**Given exercise**
Reproduce the email about combining marks placed above and below letters, word for word and in full.

**Document excerpt**
....

From: Jim Allan (email@example.com)
Date: Tue Oct 28 2003 - 22:01:34 CST
I commented on what I saw as a problem in changing the positions of
diacritics in rendering from that shown in the charts from above to
below or from below to above.
John Cowan responded:
> True. But that doesn't mean that the glyph that a particular font uses
> the sequence <g, COMBINING MACRON BELOW> can't have the bar above the g.
> This is a pure rendering question.
I don't believe it is a pure rendering question.
From _The Unicode Standard 4.0_, 3.11 at
<< If combining characters have different combining classes--for
example, when one nonspacing mark is above a base character form and
another is below it--then no distinction of graphic form or semantic
will result. >>
<< _D46 Combining class:_ A numeric value given to each combining
Unicode character that determines with which other combining characters
it typographically interacts.
From _The Unicode Standard 4.0_, 4.3 at
<< Each combining character has a normative canonical _combining class._
This class is used with the canonical ordering algorithm to determine
which combining characters interact typographically and to determine how
the canonical ordering of sequences of combining characters takes place. >>
This indicates that characters in different classes should not interact
Cedilla belongs to class 202 meaning "Below attached" according to
However, from _The Unicode Standard 4.0_, 7.1:
<< A similar situation can be seen in the Latvian letter U+0123 LATIN
SMALL LETTER G WITH CEDILLA. In good Latvian typography, this character
is always shown with a rotated comma over the g, rather than a cedilla
below the g, because of the typographical design and layout issues
resulting from trying to place a cedilla below the descender loop of the
g. Poor Latvian fonts may substitute an acute accent for the rotated
comma, and handwritten or other printed forms may actually show the
cedilla below the g. >>
Later at 7.7:
<< U+0326 COMBINING COMMA BELOW is sometimes rendered as U+0326
COMBINING COMMA BELOW is sometimes rendered as U+0312 COMBINING TURNED
COMMA ABOVE on a lowercase "g" to avoid conflict with the descender. >>
So we have two cases noted where characters with combining class 202
(Below attached) can by Unicode specifications be rendered as if they
belonged to combining class 214 (Above attached).

....

(Entries on where items appear)
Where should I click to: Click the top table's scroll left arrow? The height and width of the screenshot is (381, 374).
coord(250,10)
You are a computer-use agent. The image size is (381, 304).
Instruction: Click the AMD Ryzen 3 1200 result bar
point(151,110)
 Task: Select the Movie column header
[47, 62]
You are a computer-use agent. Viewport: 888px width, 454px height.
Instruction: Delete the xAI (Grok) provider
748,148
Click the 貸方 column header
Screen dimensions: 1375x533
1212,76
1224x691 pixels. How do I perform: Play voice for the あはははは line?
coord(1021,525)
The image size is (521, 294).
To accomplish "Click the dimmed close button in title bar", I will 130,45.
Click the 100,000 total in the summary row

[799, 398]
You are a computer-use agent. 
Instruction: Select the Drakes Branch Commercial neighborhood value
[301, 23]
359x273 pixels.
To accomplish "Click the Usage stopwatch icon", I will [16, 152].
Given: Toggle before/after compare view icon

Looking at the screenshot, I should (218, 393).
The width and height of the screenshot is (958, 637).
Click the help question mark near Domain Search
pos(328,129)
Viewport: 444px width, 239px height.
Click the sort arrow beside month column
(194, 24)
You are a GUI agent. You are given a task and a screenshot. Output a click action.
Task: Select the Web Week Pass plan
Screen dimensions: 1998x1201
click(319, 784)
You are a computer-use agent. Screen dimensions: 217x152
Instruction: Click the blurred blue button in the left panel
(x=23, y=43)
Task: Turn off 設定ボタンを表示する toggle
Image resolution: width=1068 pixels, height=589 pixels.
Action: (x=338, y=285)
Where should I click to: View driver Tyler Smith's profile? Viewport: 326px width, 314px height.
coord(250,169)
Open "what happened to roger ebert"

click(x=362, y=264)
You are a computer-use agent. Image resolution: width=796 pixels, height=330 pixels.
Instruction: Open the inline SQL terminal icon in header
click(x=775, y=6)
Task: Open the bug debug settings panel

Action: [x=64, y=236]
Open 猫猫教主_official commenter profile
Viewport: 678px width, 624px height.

....

**Finished exercise**
From: Jim Allan (email@example.com)
Date: Tue Oct 28 2003 - 22:01:34 CST
I commented on what I saw as a problem in changing the positions of
diacritics in rendering from that shown in the charts from above to
below or from below to above.
John Cowan responded:
> True. But that doesn't mean that the glyph that a particular font uses
> the sequence <g, COMBINING MACRON BELOW> can't have the bar above the g.
> This is a pure rendering question.
I don't believe it is a pure rendering question.
From _The Unicode Standard 4.0_, 3.11 at
<< If combining characters have different combining classes--for
example, when one nonspacing mark is above a base character form and
another is below it--then no distinction of graphic form or semantic
will result. >>
<< _D46 Combining class:_ A numeric value given to each combining
Unicode character that determines with which other combining characters
it typographically interacts.
From _The Unicode Standard 4.0_, 4.3 at
<< Each combining character has a normative canonical _combining class._
This class is used with the canonical ordering algorithm to determine
which combining characters interact typographically and to determine how
the canonical ordering of sequences of combining characters takes place. >>
This indicates that characters in different classes should not interact
Cedilla belongs to class 202 meaning "Below attached" according to
However, from _The Unicode Standard 4.0_, 7.1:
<< A similar situation can be seen in the Latvian letter U+0123 LATIN
SMALL LETTER G WITH CEDILLA. In good Latvian typography, this character
is always shown with a rotated comma over the g, rather than a cedilla
below the g, because of the typographical design and layout issues
resulting from trying to place a cedilla below the descender loop of the
g. Poor Latvian fonts may substitute an acute accent for the rotated
comma, and handwritten or other printed forms may actually show the
cedilla below the g. >>
Later at 7.7:
<< U+0326 COMBINING COMMA BELOW is sometimes rendered as U+0326
COMBINING COMMA BELOW is sometimes rendered as U+0312 COMBINING TURNED
COMMA ABOVE on a lowercase "g" to avoid conflict with the descender. >>
So we have two cases noted where characters with combining class 202
(Below attached) can by Unicode specifications be rendered as if they
belonged to combining class 214 (Above attached).